Hope you're not leaving anytime soon!

moondustwriter said...

I think the thing that is sad is the unfinished work that is a writer's passion will just gather dust

Beautiful poetry for thought my dear
thanks for sharing with One Shot

Anonymous said...

Especially like the first stanza. I think it could stand on its own.

hedgewitch said...

Well put. Nothing morbid about it, or self-pitying, just realistic thoughts about inevitability. I like your last line especially.

Sarah said...

Precise. And un-sentimental. Not pitiable.

I enjoyed this. Thanks!

Judy Roney said...

Sobering and something I have thought about from time to time. I don't know that anyone would be interested and reading my "stuff" that is so important to me. Life goes on. :( Well done poem about something I bet all poets think about some time in their lives.

Margo Roby said...

Now this is an intriguing approach. I think you have inspired me to try something like this. I love the idea of what is left behind of us. Very nice, Gautami.

Anonymous said...

I disagree. Our poems are our immortality. That's why I keep on writing; quilting, too, so that something remains of me.

Elizabeth said...

Again, we are moving in similar ways. I think the dead woman/man poems lead to these kinds of thoughts and explorations. I was just discussing this with my oldest daughter a few days ago. I think most of us creatives eventually get here. You set an excellent example Gautami, thank you,


flaubert said...

I believe that you will leave
behind your beautiful words
when you pass, Gautami.


Bubba said...

Live fast, die young and leave behind a beautiful corpse and a pile of bills! LOL!

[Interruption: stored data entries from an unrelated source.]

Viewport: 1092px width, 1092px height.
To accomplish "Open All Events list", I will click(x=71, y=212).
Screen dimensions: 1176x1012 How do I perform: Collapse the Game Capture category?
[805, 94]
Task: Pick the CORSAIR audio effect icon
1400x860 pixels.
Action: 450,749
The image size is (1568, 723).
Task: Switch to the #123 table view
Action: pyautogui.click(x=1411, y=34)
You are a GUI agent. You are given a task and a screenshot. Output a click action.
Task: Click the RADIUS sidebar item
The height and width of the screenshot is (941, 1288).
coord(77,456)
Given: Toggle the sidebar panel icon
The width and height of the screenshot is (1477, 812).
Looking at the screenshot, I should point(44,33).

I'll settle for being remembered for a short time, which is more than anybody can ask.

Claudia said...

hmmm...someday my alto sax will get dusty as well..

Steve Isaak said...

Good use of images, good flow.

Elaine said...

Stirring and honest. I enjoyed reading this piece a lot.

Kavita said...

And to dust we all go... and our poems... and our wealth...
And yet, I am pretty sure there will be some iota of us that gets passed on to someone... but then again, that's just another thought in my dusty mind...

Well written, Gautami! Very powerful!

Tilly Bud said...

What's frightening - yet comforting - is that the world does go on without us. Nicely articulated.

Shashidhar Sharma said...

Dear Guatami

Beautiful.. so straight from the heart....

ॐ नमः शिवाय
Om Namah Shivaya
Twitter @VerseEveryDay

Jerry said...

Wow, you pulled the nouns right out from under me. Truth in this is that we wish that it wasn't true and that words will have some staying power for someone...even if it is only one.